İyi konumlanmış, bilançosu ve nakit akışı güçlü döngüsel şirketlere tartı verilmeli. IT şirketleri, akıllı telefon, PC tablet şirketleri ve yapay zekâ şirketleri ilgi alımlı görünüyor. Tahvil getirilerini düşmesi pay senetlerine dayanak verebilir.
JPMorgan
ABD’de yumuşak iniş olur. Soğuyarak güçlü büyüme devam eder. Enflasyonda önemli düşüş gördük. Lakin hala riskler var. Fed faiz artışı bitti üzere. Nakitte durmayın. ABD lokal yönetim tahvillerini beğeniyoruz. Ticari gayrimenkullerde fırsat olabilir.
BNP Paribas
2023’e nazaran düşük büyüme. ABD’de pandemi periyodundan kalma tasarruflar yakında harcanmış olacak. İş yatırımları azalacak. Çin gayrimenkul kriziyle uğraşacak. Avrupa sakinlik riskine karşı daha savunmasız ve stagflasyon riskiyle karşı karşıya. Sıkı finansal şartlar ekonomik büyüme ve şirket kârlarını baskılayacak. Hükümetler borç azaltmaya odaklanacak.
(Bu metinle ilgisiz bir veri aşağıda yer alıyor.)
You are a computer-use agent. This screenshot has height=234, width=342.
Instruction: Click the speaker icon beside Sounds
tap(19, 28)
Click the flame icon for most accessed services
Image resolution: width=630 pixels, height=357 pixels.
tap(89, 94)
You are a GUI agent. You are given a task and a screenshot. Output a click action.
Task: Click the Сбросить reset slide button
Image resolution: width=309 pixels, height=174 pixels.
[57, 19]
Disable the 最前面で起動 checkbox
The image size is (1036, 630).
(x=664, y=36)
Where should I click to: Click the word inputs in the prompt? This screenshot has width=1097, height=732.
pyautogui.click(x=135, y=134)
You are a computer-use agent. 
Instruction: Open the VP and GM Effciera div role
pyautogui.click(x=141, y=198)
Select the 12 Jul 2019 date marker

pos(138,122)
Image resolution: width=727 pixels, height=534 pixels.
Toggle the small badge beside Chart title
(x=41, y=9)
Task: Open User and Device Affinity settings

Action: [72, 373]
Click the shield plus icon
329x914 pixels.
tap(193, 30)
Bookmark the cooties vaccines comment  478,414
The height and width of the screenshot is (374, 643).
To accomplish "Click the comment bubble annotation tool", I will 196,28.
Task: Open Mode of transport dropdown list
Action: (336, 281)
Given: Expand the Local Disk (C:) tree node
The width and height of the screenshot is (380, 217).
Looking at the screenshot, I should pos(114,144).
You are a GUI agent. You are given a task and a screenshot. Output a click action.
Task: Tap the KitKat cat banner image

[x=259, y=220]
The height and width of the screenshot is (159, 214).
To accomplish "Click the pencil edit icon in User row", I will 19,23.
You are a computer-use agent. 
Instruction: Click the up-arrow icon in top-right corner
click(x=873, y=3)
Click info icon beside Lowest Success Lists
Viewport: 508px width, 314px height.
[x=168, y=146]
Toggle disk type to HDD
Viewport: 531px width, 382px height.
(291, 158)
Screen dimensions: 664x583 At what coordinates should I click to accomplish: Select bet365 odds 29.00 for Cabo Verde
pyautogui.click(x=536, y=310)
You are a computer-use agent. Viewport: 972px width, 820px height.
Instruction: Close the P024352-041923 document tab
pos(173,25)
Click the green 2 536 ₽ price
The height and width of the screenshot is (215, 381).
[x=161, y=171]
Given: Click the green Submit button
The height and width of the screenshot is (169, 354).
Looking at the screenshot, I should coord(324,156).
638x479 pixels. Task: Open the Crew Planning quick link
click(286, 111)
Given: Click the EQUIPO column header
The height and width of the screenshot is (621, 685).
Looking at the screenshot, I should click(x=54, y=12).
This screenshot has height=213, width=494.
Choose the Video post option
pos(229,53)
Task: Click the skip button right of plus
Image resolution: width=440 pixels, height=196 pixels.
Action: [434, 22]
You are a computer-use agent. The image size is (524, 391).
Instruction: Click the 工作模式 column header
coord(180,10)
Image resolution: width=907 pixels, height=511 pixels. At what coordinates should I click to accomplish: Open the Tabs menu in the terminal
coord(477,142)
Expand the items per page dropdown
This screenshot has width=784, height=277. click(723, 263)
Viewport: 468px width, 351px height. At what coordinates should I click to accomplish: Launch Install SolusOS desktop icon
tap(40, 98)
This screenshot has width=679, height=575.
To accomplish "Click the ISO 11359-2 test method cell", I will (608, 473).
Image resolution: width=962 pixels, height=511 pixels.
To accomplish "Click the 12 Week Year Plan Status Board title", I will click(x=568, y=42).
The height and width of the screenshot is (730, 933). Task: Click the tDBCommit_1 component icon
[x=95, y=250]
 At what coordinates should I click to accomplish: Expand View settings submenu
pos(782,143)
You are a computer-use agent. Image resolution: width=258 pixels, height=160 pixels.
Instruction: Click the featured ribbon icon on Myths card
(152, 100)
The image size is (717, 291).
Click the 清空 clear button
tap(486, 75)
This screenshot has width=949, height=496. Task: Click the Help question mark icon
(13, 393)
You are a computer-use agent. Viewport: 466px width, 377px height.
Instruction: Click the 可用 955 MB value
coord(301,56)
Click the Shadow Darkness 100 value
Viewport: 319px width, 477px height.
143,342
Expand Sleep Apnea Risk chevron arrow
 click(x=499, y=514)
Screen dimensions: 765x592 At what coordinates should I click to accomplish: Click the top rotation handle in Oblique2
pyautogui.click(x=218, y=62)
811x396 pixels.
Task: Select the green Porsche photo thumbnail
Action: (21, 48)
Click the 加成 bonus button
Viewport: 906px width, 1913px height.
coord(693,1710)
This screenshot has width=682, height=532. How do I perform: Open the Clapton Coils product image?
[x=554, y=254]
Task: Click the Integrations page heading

Mali dayanak bilakis dönecek. Büyümenin piyasa beklentisinin altında kalması kilit risk.
Barclays
Jeopolitik taban giderek daha tasa verici hale geliyor. Ekonomilerde aksi rüzgarlar esmeye devam edecek. Yatırımcılar belirsizliğe ve çoklukla ona eşlik eden oynaklığa dikkat etmeli. 2024’ü kestirim etmek 2023’ten daha sıkıntı. Resesyon tartışmasının yanlış olduğuna inanmaya devam ediyoruz. Ortada daralmayla flört eden düşük büyüme ve kademeli olarak enflasyon baskılarının azaldığı bir yıl bekliyoruz.
Nordea
Batı dünyasında 15 yılın en yüksek faiz oranına karşın sert iniş olmadı. Belirsizlikler devam ediyor. Birden fazla ülkenin sanayi kesimi problem yaşıyor. Jeopolitik tansiyonlar azalmadı. Avrupa resesyonun eşiğinde. Hala yumuşak iniş muhtemel lakin ABD’ye kıyasla daha az.
Son söz
BIST, eurobond, özel dal tahvil ve DİBS getirileri ve getiri beklentilerini değerlendirirken “Goldman Sachs Asset Management” görüşü altında yazılan alternatifleri unutmamak lazım.